O MCCE (Movimento de Combate à Corrupção Eleitoral) esteve entre os protagonistas da insurgência cívica que levou o Supremo Tribunal Federal a declarar a inconstitucionalidade das doações eleitorais por empresas, decisão posteriormente consolidada pela revogação do dispositivo legal que as autorizava. Não se tratou de um gesto circunstancial, nem de um impulso moralista. Foi uma reação institucional e social a um modelo de financiamento que deformava o processo democrático brasileiro.
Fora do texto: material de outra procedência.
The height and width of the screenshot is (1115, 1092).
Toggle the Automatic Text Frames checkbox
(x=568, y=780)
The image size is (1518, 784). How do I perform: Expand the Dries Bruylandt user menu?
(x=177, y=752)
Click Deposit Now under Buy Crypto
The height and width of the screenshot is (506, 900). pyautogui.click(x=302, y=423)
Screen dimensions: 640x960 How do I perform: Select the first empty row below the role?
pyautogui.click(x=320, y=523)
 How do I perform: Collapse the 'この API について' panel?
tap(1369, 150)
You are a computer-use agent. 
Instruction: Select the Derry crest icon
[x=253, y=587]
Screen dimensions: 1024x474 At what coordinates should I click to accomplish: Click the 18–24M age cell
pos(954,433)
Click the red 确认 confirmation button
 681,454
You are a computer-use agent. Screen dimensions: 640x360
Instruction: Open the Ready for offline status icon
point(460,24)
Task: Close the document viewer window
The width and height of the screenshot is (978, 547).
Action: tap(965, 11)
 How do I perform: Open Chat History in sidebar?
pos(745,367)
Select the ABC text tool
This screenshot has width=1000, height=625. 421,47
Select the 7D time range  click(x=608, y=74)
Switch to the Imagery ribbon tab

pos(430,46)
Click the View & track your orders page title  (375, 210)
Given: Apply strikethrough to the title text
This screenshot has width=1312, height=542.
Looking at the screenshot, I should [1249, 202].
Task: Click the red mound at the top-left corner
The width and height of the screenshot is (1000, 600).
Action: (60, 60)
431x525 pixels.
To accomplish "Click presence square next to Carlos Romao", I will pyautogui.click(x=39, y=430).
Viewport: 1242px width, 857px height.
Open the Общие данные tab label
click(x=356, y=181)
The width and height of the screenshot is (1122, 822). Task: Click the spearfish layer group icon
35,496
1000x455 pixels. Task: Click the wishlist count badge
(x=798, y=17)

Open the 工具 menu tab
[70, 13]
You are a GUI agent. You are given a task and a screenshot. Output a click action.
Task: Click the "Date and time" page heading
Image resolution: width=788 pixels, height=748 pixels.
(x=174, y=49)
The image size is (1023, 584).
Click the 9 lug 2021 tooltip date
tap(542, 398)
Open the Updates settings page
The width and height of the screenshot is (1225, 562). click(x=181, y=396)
As razões que nos levaram a defender essa mudança permanecem atuais, tanto no plano constitucional quanto no político.

Do ponto de vista constitucional, o argumento é estrutural: empresas não exercem cidadania. Não votam, não são titulares de direitos políticos e não participam do processo democrático como sujeitos de vontade política.A Constituição organiza a democracia representativa a partir da centralidade do cidadão-eleitor. É a ele que se reconhece o direito de influenciar a disputa eleitoral, inclusive por meio do financiamento de campanhas. A legislação vigente é coerente com esse desenho ao permitir doações individuais, dentro de limites rigorosos. Empresários, como cidadãos, podem participar do financiamento da política, utilizando seus recursos pessoais, não os das pessoas jurídicas que controlam.